Originally founded in San Francisco in 2018 by Tiernan Kennedy and Barry O’Mahony, Umba was launched as a credit-led digital bank focused on emerging markets. Its services include loans, current accounts, savings accounts, fixed deposit accounts, and bill payments for customers in Nigeria and Kenya.
According to PitchBook data, Umba has raised approximately $20 million in funding to date. Investors include Costanoa Ventures, Monzo co-founder Tom Blomfield, Lachy Groom, ACT Ventures, Lux Capital, Palm Drive Capital, Banana Capital, and Streamlined Ventures.
On the other hand, FairMoney has received backing from Tiger Global, DST, Speedinvest, and others, with a total of $57 million raised, according to PitchBook. In a bridge round last year, the startup had an estimated valuation of $400 million to $500 million.
While FairMoney is predominantly known for its lending services in Nigeria, the company has been actively seeking opportunities for further expansion. In 2020, FairMoney entered the Indian market, in addition to its operations in Nigeria, but there haven’t been any significant updates on its progress in India since then.
FairMoney has also been diversifying its product offerings, expanding beyond digital lending. The company launched its eponymous app as a digital lending platform in Nigeria six years ago. Since then, it has added debit cards, transfers, and payments to its range of financial services. Currently, FairMoney boasts over six million retail customers.
“While we see ourselves primarily as a retail bank, the line between merchants and retail can often be blurry,” explained FairMoney CEO Laurin Hainy in an interview last year regarding the company’s acquisition of PayForce, a sub-brand of Nigerian merchant payment service CrowdForce. “We’ve been paying more attention to the merchant space, and we see a lot of potential synergies between PayForce and FairMoney.”
Similarly, Umba began as a digital bank targeting retail customers in Nigeria before expanding its services to include merchant financing and business banking products in both Nigeria and Kenya. According to Google Play, the app has been downloaded over one million times, although the number of registered and active users remains undisclosed.
The potential acquisition by FairMoney of Umba may not solely depend on the bank’s user numbers and product offerings.
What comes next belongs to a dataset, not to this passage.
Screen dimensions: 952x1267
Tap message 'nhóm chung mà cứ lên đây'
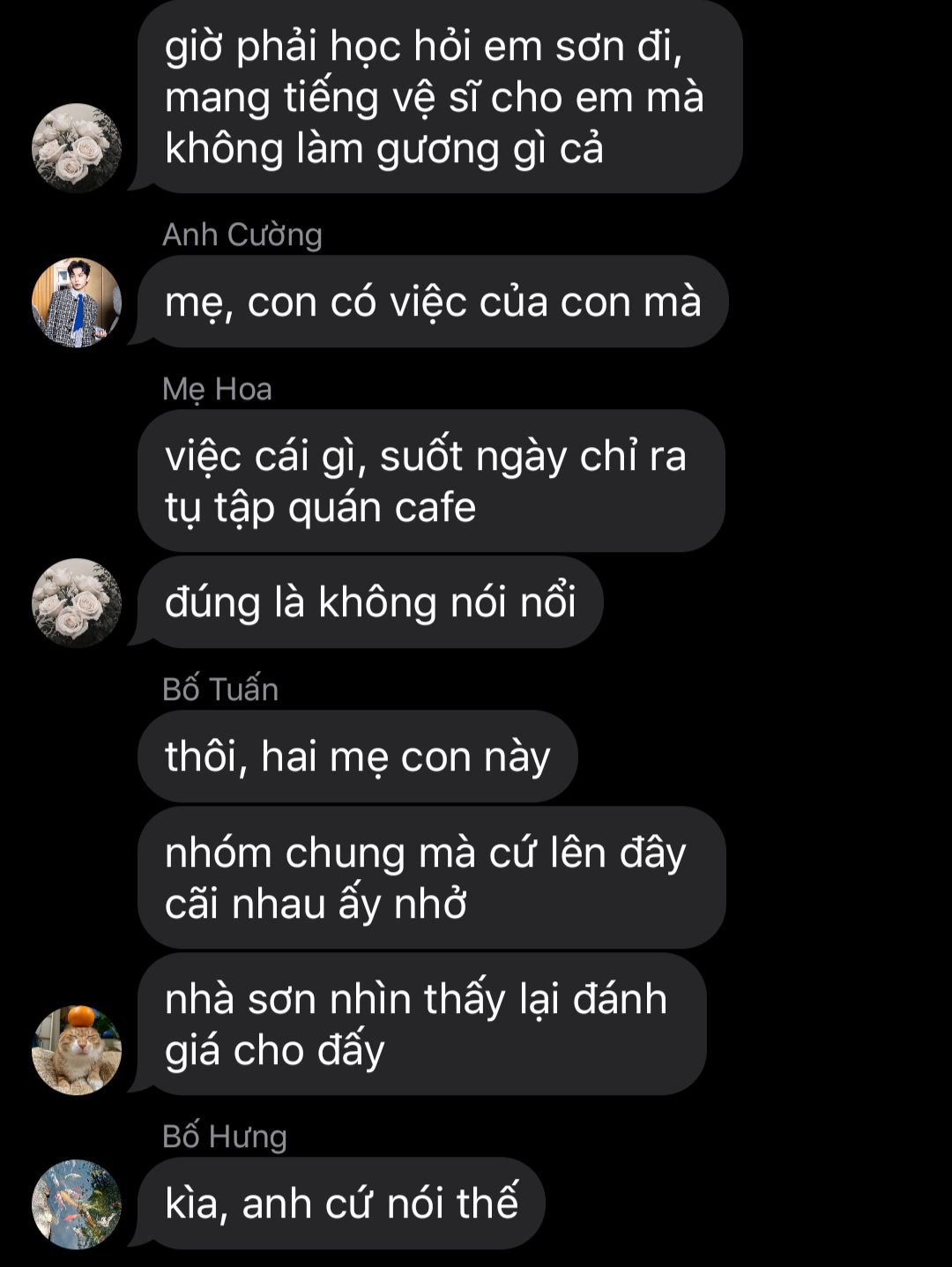(x=432, y=878)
Interestingly, Umba only recently launched its business and merchant-facing services in the last four months, making it unlikely to have gained significant traction and volume in such a short time. Instead, FairMoney could be more interested in Umba’s microfinance license, obtained through the acquisition of a majority shareholding in Daraja Microfinance Bank in 2022. This license allows Umba to provide banking services in Kenya.
Obtaining a microfinance bank license in Kenya can be a challenging and lengthy process, as opposed to Nigeria, which has over 600 microfinance bank licenses. With the potential acquisition of Umba, FairMoney could streamline its entry into Kenya, bypassing the licensing process that took Umba three years to complete. This could mean that FairMoney will leverage Umba’s existing infrastructure or combine both companies’ capabilities to launch its services in Kenya.
According to sources, Umba was not actively seeking a sale, but they may consider FairMoney’s offer attractive, especially given their current financial situation. Based on an investor pitch deck obtained by TechCrunch, Umba generated $335,000 in revenue between January and June 2023, but incurred $1.54 million in expenses during the same time frame.
After receiving a Series A funding round of $15 million at a valuation of $60 million in February 2022, Umba sought additional funding in December 2022. However, the company ultimately raised a $1.55 million bridge round at a $25 million valuation, which is in alignment with FairMoney’s offer. Our sources indicate that Umba may currently be exploring other options aside from the potential acquisition by FairMoney.
As the fintech industry continues to boom in Africa, digital and challenger banks have attracted significant investments and emerged as competitive players, with the goal of challenging traditional incumbents. However, VC funding has begun to tighten, and many companies are failing to meet growth expectations and facing difficulties with their finances. This has led to increased conversations around mergers and acquisitions.
Just this month, Nigerian neobank Carbon acquired Vella Finance, a provider of SME-focused banking services. If FairMoney succeeds in acquiring Umba, it would mark the second acquisition in two years for the company, demonstrating its commitment to expanding and diversifying its offerings.